- **Selected extract**:

-- Start --

The frequency/time converting unit 80 gives frequency/time conversion respectively to the frequency domain audio data D60A of the L channel and the frequency domain audio data D60B of the R channel, thereby generating the time domain audio data D70A of the L channel and the time domain audio data D70B of the R channel.
As illustrated in FIG. 2, according to the present embodiment, a characteristics analysis can be made by using the frequency domain audio data D30A and D30B of the first and second channels output from the first and second inverse quantizing units 30A and 30B. Therefore, as compared with a case where the time domain audio data D70A and D70B of the L and R channels output from the frequency/time converting unit 80 are used to make a characteristics analysis or a case where the frequency domain audio data D60A and D60B of the L and R channels output from the joint stereo unit 70 are used to make a characteristics analysis, the characteristics analysis can be made at a shorter time.

(2) Embodiment 2

FIG. 3 illustrates a configuration of Audio data processing apparatus 100 according to Embodiment 2. It is noted that elements which are the same as those in FIG. 1 are given the same reference numerals and the description thereof will be omitted here. In the case of the Audio data processing apparatus 100, as with Embodiment 1, an M/S stereo judgment unit 110 uses the frequency domain audio data D30A and D30B of the first and second channels, thereby, for each scale factor band, making a judgment whether the M/S stereo has been applied to the scale factor band.
In a case of judging that the scale factor band is a scale factor band to which the M/S stereo is applied, the M/S stereo judgment unit 110 selects the frequency domain audio data D100B of the S channel corresponding to the scale factor band concerned, outputting it to a characteristics analyzing unit 120B for the M/S channel.
In contrast, in a case of judging that it is a scale factor band to which the M/S stereo is not applied, the M/S stereo judgment unit 110 selects the frequency domain audio data D100A of the L channel corresponding to the scale factor band, outputting it to a characteristics analyzing unit 120A for the L/R channel. It is noted that in this instance, the frequency domain audio data of the R channel may be selected and output.

-- End --

[Stored items]
-- Start --

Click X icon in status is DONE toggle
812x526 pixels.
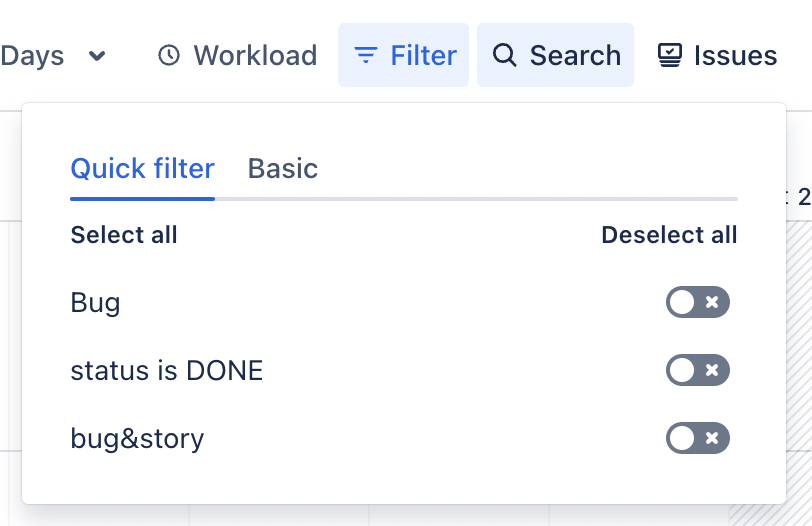click(712, 370)
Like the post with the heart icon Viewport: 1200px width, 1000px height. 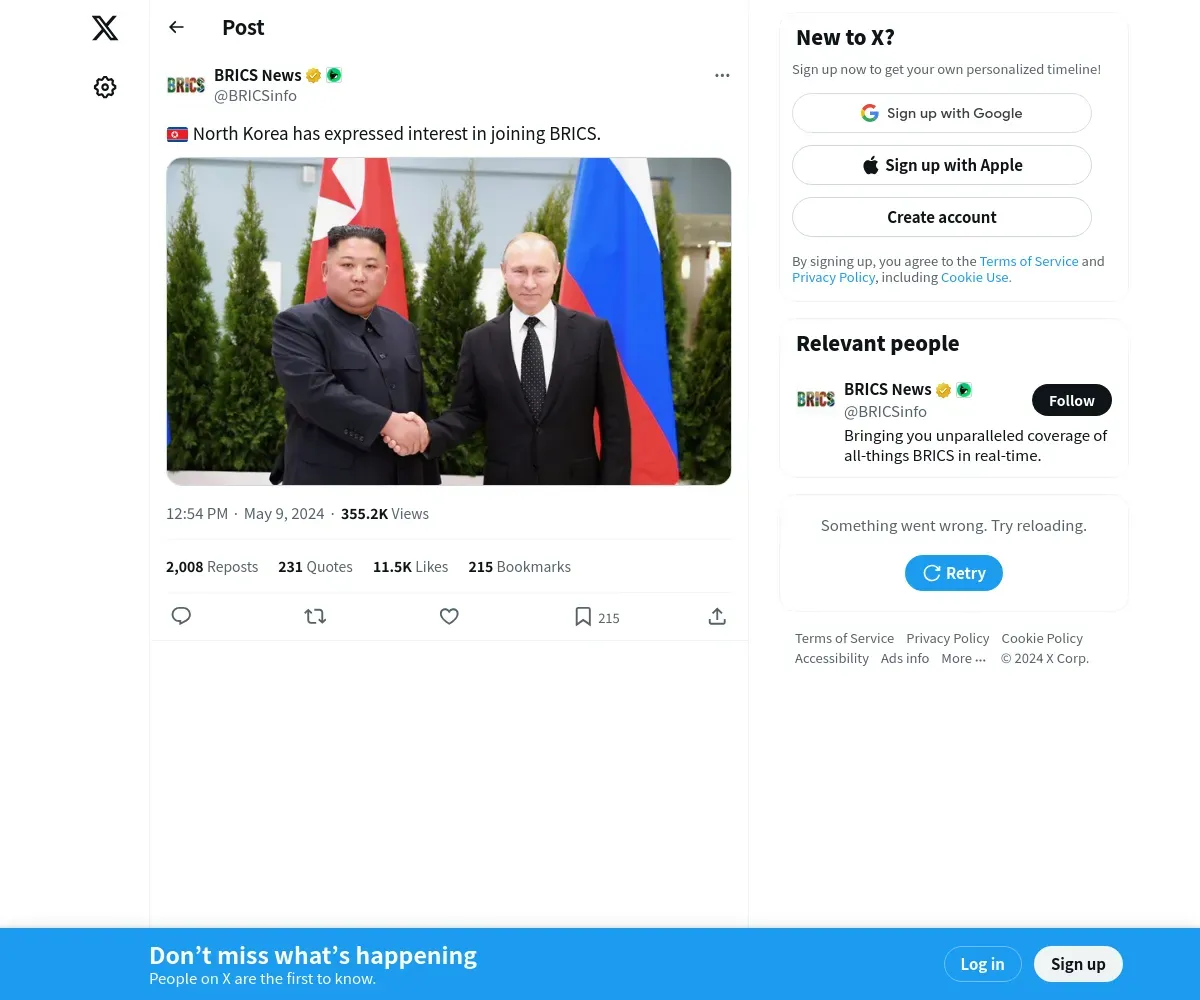449,616
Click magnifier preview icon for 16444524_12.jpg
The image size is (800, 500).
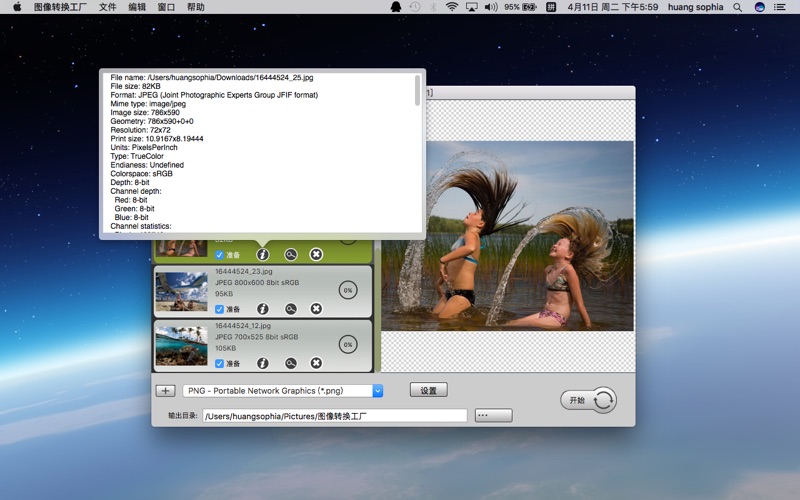[290, 363]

-- End --

- **Task goal**:
Output the portion of the stereo audio processing passage between "(2) Embodiment 2" and "scale factor band.", inclusive, with no changes.

- **Exercise output**:
(2) Embodiment 2

FIG. 3 illustrates a configuration of Audio data processing apparatus 100 according to Embodiment 2. It is noted that elements which are the same as those in FIG. 1 are given the same reference numerals and the description thereof will be omitted here. In the case of the Audio data processing apparatus 100, as with Embodiment 1, an M/S stereo judgment unit 110 uses the frequency domain audio data D30A and D30B of the first and second channels, thereby, for each scale factor band, making a judgment whether the M/S stereo has been applied to the scale factor band.